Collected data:
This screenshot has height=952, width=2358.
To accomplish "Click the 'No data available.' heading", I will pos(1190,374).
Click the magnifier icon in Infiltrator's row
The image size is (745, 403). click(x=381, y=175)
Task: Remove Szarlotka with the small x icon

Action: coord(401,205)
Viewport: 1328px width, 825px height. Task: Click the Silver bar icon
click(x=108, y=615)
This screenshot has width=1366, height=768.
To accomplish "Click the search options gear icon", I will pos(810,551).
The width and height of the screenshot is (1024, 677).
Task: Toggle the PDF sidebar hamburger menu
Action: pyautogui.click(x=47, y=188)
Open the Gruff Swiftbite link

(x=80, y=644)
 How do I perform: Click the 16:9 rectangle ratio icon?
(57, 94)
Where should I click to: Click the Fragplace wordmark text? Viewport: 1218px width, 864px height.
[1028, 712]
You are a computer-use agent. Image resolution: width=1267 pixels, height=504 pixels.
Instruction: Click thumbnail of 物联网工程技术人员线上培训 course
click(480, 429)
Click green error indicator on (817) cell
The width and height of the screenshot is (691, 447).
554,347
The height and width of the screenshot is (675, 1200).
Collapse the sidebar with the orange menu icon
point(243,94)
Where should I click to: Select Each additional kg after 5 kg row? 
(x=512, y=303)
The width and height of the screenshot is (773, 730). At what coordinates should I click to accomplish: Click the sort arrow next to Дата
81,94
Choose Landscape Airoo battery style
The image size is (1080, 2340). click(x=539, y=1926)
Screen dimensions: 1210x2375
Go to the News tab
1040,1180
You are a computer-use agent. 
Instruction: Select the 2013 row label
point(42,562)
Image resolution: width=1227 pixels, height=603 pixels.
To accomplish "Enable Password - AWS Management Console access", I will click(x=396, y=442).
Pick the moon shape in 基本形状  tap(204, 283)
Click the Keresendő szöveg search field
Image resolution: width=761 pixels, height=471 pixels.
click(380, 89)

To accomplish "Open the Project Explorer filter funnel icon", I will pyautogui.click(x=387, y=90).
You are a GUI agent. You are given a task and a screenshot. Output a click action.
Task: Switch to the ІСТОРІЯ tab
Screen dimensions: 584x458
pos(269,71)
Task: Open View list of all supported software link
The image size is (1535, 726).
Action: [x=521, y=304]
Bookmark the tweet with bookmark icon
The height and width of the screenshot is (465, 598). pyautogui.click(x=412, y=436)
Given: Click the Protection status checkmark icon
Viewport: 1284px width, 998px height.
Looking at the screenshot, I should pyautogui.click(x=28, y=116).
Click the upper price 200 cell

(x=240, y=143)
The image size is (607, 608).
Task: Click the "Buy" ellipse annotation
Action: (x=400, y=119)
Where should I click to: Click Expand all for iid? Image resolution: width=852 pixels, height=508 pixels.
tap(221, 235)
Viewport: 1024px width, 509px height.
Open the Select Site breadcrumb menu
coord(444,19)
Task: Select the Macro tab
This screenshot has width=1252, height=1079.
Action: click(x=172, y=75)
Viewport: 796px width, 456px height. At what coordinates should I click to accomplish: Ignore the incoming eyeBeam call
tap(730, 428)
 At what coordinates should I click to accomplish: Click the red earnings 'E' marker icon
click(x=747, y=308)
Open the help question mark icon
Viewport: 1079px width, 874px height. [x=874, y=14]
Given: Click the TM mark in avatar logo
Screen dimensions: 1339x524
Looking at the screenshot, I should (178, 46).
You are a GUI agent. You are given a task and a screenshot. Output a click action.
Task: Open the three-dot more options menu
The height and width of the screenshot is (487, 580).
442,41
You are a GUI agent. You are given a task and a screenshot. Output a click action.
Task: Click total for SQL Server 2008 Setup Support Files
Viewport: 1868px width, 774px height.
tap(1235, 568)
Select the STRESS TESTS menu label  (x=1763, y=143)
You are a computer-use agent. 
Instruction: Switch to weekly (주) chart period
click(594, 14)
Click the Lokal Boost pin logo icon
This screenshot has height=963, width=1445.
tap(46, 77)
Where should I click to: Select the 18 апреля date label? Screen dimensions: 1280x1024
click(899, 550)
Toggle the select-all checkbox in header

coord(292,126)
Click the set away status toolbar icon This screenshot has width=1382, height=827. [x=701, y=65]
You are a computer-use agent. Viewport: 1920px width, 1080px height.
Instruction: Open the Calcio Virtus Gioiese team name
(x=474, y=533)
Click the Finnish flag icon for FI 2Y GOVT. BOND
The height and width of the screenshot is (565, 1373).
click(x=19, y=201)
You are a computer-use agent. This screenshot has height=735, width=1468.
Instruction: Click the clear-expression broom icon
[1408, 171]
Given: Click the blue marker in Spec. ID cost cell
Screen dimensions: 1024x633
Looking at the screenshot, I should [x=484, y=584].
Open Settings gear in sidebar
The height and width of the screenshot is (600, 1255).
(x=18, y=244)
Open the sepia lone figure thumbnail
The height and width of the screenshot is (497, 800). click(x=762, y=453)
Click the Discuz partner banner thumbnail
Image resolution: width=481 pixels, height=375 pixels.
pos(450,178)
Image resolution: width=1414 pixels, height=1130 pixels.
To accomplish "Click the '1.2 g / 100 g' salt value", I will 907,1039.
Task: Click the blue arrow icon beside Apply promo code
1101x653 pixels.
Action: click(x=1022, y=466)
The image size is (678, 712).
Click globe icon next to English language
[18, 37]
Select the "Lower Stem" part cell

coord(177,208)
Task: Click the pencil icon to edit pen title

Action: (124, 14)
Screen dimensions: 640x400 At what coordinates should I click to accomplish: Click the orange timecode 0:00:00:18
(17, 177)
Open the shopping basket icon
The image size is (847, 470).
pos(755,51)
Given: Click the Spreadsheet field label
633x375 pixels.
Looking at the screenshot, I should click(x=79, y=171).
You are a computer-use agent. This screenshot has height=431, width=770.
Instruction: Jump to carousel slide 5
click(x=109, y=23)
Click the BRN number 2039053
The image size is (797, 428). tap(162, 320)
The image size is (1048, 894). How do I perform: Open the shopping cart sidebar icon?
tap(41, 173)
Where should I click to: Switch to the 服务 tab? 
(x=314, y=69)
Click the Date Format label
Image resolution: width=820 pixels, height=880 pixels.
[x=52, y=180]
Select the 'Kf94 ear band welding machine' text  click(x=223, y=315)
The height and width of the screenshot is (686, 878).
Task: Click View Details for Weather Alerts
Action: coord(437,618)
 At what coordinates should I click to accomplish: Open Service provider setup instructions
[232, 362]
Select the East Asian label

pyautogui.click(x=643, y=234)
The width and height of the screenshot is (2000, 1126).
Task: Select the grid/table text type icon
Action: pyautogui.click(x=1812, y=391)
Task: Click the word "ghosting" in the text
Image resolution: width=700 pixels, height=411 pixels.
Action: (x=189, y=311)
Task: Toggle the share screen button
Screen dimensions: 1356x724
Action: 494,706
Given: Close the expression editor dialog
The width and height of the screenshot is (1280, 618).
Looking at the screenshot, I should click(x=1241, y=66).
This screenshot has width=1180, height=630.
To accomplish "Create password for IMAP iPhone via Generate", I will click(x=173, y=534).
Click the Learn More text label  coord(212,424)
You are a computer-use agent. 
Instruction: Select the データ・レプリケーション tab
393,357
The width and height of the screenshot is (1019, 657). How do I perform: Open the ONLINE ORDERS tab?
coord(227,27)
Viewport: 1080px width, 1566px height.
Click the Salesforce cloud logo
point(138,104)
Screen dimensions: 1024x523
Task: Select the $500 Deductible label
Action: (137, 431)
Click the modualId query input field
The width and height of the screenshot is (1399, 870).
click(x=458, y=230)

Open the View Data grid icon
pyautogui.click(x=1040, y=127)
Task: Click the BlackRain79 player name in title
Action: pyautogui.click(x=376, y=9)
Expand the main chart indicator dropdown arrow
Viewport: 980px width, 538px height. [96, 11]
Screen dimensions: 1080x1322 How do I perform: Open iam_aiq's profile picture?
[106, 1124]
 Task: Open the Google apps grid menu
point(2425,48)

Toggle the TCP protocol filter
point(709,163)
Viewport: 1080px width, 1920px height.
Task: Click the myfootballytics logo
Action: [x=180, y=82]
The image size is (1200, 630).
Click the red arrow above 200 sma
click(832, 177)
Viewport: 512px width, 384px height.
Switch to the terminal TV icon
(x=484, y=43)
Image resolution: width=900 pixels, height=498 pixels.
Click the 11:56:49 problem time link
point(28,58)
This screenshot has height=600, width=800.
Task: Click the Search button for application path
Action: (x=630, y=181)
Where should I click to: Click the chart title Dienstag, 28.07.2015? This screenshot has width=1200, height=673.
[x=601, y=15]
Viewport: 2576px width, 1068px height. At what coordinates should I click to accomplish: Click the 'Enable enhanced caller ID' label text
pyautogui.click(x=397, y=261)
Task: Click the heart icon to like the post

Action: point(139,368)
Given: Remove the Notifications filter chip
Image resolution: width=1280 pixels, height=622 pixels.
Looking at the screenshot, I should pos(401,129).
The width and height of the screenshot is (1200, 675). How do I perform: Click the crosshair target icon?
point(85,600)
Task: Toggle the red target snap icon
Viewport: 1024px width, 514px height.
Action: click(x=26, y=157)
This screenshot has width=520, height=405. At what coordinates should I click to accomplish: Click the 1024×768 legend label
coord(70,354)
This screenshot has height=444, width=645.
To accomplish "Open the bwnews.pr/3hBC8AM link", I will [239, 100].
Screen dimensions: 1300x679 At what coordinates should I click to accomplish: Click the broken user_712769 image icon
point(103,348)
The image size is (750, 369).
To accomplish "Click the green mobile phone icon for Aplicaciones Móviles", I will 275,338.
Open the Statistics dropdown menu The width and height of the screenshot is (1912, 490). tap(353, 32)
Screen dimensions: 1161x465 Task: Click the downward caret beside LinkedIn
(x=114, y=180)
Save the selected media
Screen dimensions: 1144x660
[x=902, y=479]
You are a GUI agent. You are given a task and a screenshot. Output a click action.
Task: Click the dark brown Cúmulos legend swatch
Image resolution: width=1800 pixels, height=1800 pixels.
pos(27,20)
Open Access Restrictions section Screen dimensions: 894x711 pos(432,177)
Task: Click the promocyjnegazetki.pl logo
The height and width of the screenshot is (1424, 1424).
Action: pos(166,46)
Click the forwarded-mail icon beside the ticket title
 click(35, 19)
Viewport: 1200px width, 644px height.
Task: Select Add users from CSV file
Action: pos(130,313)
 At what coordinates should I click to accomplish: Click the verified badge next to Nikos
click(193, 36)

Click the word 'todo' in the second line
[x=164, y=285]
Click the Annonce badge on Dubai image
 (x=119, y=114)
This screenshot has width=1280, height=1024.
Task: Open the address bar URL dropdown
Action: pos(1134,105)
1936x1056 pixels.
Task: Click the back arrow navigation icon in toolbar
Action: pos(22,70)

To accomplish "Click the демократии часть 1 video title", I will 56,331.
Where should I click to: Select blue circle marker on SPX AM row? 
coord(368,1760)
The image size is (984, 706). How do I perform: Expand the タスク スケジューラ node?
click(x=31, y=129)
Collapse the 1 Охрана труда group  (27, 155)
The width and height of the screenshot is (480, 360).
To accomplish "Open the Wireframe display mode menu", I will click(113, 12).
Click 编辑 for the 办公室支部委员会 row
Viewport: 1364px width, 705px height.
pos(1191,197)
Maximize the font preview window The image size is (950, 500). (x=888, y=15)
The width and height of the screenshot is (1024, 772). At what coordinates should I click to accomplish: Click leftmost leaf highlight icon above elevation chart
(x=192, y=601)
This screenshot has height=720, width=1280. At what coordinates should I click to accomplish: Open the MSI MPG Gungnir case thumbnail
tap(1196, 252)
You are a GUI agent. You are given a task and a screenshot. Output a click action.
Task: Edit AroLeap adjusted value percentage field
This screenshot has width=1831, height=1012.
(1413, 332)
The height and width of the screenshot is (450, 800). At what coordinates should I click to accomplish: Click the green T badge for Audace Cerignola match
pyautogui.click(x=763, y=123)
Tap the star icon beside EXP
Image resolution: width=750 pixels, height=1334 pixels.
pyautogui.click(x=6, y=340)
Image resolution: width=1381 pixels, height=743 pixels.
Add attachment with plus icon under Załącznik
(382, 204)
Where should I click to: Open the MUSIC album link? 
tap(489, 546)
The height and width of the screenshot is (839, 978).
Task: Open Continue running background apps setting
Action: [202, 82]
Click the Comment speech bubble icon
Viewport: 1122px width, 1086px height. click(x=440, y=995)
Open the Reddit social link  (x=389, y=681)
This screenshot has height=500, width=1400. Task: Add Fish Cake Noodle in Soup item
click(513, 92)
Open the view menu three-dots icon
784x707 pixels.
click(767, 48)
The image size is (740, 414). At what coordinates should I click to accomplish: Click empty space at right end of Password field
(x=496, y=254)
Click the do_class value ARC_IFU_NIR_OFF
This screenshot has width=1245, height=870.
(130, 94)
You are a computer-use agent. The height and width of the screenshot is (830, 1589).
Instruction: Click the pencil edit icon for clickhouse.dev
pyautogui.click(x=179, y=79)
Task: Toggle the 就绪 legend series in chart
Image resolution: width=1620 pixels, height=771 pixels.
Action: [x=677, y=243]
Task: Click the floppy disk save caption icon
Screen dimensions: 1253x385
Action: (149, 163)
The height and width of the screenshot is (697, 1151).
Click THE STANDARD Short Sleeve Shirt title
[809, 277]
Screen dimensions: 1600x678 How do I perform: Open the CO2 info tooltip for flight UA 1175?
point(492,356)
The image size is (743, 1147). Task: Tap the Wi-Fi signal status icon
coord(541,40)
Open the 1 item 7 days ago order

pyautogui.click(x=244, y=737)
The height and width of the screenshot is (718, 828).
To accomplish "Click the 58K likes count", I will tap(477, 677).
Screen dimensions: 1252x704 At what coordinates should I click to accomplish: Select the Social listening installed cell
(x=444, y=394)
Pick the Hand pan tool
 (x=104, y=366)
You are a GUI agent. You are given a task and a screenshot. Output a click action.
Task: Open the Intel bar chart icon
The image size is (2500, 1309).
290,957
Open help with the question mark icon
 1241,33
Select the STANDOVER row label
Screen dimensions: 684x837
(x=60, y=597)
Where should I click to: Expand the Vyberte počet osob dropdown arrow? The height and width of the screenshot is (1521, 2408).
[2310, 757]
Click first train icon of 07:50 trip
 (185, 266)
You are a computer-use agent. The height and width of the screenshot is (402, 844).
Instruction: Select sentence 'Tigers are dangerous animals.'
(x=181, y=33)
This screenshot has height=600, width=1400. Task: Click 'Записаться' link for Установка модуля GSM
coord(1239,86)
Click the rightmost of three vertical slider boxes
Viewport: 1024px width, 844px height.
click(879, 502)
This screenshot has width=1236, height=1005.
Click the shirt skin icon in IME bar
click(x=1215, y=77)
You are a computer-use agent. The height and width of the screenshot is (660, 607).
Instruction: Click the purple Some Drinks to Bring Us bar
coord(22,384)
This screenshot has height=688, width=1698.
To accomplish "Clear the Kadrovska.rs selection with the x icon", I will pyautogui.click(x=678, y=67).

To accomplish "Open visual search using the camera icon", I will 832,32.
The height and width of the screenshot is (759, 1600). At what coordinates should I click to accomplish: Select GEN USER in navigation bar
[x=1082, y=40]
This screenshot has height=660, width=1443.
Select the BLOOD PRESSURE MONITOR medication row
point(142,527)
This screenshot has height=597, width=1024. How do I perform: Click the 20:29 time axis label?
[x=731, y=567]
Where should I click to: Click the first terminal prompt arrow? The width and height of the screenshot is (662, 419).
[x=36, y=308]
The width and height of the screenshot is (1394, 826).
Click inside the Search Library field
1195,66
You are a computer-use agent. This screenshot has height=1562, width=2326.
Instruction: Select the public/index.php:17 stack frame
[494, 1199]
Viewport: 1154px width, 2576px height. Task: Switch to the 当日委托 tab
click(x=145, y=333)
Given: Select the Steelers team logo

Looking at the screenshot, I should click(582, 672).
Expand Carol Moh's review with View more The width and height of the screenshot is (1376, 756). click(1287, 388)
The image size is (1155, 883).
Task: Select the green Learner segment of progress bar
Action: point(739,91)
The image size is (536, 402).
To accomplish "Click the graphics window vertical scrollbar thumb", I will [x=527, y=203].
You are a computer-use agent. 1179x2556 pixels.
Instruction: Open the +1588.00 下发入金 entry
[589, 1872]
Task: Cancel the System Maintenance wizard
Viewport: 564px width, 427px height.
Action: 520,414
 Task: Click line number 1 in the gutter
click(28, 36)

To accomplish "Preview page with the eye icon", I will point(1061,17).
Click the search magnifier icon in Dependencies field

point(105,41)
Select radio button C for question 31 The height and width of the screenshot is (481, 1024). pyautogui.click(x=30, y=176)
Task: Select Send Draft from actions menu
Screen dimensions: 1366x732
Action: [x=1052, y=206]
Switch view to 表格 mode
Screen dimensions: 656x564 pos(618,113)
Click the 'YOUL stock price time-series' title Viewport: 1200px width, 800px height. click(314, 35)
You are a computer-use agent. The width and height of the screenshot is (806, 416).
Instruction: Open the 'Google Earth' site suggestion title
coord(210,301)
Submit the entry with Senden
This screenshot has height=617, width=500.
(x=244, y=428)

*Task directions*: Give the number of lines in the records above in which the word "window" appears. Include no other text.

*Exercise solution*: 2